Ella sería un buen perfil para Trump, pero sabemos de los pleitos previos con esta poderosa mujer, y claro que todo el mundo está al tanto de la misoginia del Presidente de Estados Unidos.

 

La designación tiene que ser pronto. Otra vez, no hay certezas con Trump, pero parece que la próxima semana podría llegar ese nombre que propondrá la Casa Blanca al Senado.

 

A los mercados les vendrá bien que se termine con la incertidumbre, aunque no necesariamente podrá gustar la designación presidencial, más si se lo saca de la manga.

 

Porque además del nombre del próximo titular del Banco Central, hay plena atención a las decisiones de la siguiente reunión de política monetaria del Fed que para alimentar el pensamiento mágico de los mercados inicia el día de Halloween.

 

La economía estadounidense muestra buenos datos de empleo, confianza de los consumidores y consumo; la inflación con todo y el impacto de los combustibles altos está en el nivel que el Banco Central la quiere ver.

 

Esto aumenta las posibilidades de que puedan subir las tasas de interés otro cuarto de punto.
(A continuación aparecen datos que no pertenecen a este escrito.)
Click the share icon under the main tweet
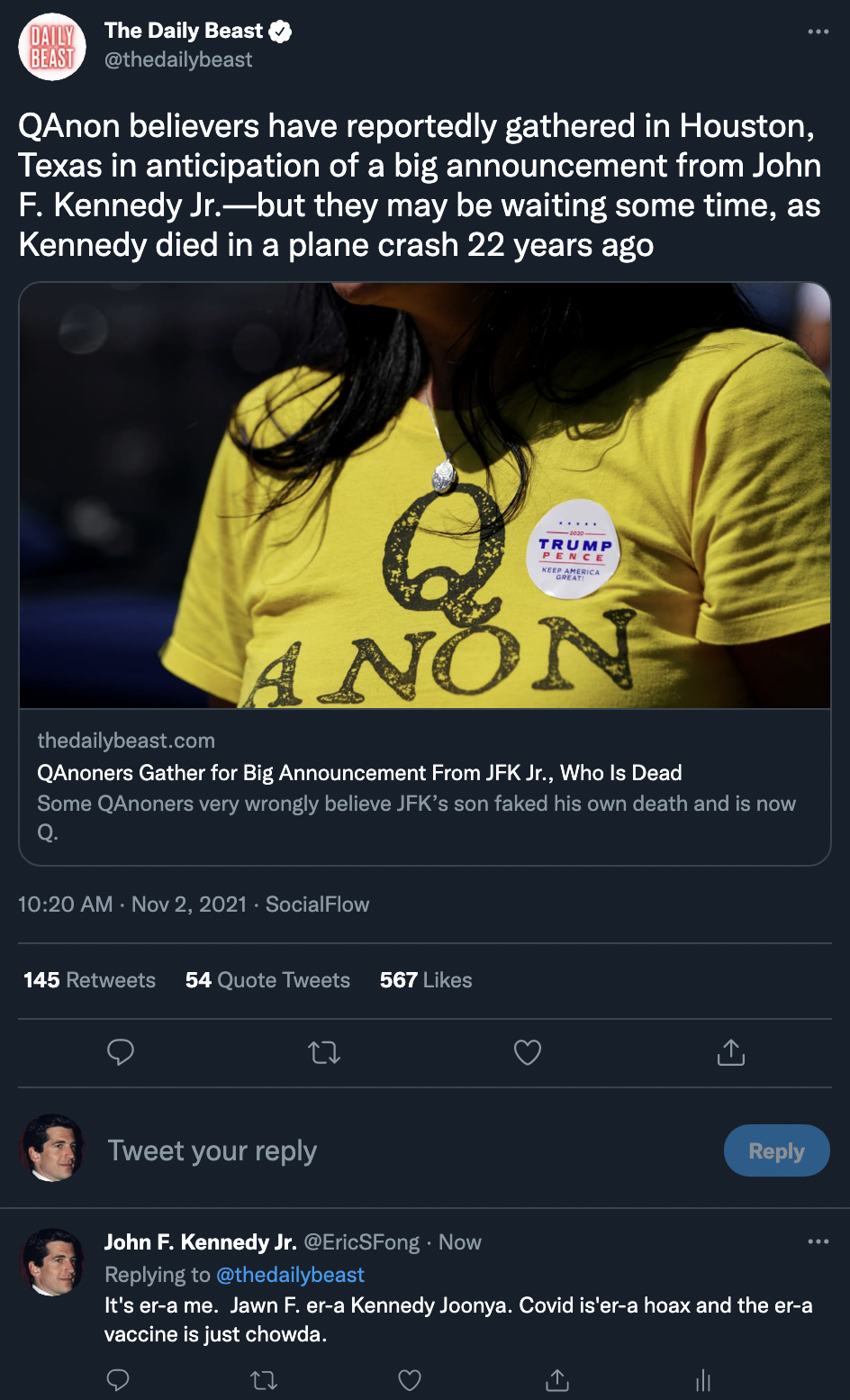The height and width of the screenshot is (1400, 850). 730,1052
Eso le pesa mucho a los mercados.

 

Y si sumamos que en el caso mexicano tenemos un peso debilitado por las renegociaciones del Tratado de Libre Comercio de América, ahí está la combinación que alimenta la especulación en contra del peso.

 

Las apuestas contra el peso no se podrán frenar si no hay algo que respalde su recuperación. Pero no parece que la posibilidad de que Donald Trump pueda nombrar un halcón monetario que le amarre las manos sea una posibilidad real.